The Prize: Wider Literacy

Few skills are more important to a human being than reading. So it's not surprising that people hold strong views about instruction in reading. But it has been surprising - even dismaying - that those differences could escalate in the US into an intellectual and political "war."

Now a call for peace has come from experts convened by the National Research Council, part of the National Academy of Sciences. The panel didn't side with either "phonics" or "whole-language." Rather, it emphasized the need to draw strengths from both schools of instructional thought.

The group's report did, no doubt, warm the hearts of many phonics supporters with its strong endorsement of teaching beginners how to sound out letters in order to grasp new words. It also called for diligent training in conventional spelling.

But the experts also acknowledged the value of understanding context in order to arrive at meaning. And they backed the whole-language practices of exposing youngsters to a wide variety of literature (rather than limited-vocabulary "readers") and daily writing exercises.

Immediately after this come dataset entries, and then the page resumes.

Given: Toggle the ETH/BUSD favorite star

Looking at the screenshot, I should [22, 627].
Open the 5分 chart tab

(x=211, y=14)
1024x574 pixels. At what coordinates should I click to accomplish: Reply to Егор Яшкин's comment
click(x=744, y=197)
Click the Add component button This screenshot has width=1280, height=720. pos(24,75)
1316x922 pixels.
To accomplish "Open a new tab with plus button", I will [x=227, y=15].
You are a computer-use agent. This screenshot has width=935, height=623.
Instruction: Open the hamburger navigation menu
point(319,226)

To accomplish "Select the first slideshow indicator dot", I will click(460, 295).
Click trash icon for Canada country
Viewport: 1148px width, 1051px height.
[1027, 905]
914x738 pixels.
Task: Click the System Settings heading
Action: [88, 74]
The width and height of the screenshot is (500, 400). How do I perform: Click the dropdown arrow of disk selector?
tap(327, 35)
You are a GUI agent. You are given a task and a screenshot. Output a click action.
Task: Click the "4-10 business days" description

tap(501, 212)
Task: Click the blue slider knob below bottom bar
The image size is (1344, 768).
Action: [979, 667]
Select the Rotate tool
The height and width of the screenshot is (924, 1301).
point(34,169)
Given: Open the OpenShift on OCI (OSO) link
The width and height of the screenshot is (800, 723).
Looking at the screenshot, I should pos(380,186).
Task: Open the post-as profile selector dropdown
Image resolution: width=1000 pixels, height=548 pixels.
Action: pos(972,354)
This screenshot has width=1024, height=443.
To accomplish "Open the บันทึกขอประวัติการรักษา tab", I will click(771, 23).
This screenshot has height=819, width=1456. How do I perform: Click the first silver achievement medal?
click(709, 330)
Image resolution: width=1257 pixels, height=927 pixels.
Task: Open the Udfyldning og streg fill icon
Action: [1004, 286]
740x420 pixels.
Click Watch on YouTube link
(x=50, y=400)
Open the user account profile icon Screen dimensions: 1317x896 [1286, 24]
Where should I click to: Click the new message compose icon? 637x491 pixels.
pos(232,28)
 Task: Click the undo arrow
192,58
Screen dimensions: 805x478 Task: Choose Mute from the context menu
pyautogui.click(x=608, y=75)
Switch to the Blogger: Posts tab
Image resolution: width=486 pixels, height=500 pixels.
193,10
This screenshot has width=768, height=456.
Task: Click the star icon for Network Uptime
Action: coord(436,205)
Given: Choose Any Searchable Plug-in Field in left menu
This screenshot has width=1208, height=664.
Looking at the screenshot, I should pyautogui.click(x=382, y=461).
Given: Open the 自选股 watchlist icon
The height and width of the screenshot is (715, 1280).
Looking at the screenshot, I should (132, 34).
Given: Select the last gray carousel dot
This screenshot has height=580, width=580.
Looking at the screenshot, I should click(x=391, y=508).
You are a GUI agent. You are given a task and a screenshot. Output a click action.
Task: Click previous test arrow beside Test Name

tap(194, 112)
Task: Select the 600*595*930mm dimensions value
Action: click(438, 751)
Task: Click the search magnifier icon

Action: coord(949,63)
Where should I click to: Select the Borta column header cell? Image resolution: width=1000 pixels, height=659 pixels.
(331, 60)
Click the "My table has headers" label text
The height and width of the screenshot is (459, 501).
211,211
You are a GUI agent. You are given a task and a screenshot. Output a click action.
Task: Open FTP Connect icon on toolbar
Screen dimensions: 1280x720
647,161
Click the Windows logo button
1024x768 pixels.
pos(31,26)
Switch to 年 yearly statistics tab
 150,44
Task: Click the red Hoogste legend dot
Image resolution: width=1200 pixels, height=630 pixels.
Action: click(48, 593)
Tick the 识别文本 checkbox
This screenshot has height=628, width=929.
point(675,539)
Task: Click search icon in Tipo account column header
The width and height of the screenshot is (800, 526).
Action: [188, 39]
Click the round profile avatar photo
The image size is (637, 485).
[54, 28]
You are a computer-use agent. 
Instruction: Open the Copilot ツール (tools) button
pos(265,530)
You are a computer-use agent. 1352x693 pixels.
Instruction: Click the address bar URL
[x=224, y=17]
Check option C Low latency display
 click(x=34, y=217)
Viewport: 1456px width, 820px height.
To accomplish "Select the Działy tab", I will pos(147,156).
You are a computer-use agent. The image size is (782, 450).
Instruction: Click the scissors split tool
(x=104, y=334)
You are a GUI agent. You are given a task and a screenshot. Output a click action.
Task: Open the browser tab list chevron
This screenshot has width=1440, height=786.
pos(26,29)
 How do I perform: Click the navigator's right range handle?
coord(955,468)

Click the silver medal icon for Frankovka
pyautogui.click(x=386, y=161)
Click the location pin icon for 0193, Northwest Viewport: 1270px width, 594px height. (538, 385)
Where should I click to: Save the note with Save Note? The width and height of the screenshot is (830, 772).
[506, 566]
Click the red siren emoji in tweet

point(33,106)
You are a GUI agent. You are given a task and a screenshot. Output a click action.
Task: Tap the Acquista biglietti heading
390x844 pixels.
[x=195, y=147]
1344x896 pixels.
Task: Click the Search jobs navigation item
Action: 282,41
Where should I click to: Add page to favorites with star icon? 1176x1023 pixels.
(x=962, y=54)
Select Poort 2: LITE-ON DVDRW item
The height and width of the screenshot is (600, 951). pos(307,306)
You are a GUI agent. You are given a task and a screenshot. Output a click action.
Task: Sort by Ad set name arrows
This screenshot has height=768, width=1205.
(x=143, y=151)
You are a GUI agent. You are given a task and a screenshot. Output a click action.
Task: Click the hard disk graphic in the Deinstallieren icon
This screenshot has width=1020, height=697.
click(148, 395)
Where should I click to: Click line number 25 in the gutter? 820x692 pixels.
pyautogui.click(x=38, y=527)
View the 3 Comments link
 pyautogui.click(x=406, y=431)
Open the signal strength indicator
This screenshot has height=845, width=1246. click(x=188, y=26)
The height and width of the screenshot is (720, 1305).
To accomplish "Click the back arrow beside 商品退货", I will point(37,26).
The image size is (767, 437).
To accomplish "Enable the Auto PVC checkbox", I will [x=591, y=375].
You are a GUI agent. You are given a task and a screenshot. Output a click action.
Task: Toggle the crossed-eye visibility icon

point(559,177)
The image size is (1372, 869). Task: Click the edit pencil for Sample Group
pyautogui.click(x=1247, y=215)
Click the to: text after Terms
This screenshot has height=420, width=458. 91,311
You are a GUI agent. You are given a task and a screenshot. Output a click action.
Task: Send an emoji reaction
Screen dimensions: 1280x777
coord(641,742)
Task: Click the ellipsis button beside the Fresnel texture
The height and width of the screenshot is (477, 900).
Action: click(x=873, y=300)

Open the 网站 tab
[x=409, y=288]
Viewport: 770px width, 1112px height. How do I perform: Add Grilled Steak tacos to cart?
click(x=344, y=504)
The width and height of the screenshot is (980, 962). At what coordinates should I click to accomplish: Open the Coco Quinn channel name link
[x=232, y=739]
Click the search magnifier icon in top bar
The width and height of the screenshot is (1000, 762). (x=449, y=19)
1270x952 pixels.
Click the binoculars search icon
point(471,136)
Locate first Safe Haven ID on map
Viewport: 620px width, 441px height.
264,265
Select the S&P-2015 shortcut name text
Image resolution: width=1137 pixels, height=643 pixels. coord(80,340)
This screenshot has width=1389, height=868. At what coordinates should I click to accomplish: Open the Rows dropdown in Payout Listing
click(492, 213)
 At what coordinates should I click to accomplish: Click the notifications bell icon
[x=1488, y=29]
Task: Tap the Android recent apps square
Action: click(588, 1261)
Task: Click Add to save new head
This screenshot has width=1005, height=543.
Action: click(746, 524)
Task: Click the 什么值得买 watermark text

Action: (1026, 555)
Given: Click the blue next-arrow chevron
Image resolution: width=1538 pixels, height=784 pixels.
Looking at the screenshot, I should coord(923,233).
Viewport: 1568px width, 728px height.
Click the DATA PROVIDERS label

Their thrust, in fact, is that effective teaching requires analyzing what has been shown to work, and then using a collection of approaches and techniques. The best teachers understand that learning to read can be a different experience for different children, and that breakthroughs can come suddenly and unexpectedly. The students themselves have the crucial resources. There's no one right approach for all. No formulas.

At the least, this report should open the way for a nationwide recommitment to expand reading - especially for the 40 percent of American children who arrive in the fourth grade still largely strangers to the world of words.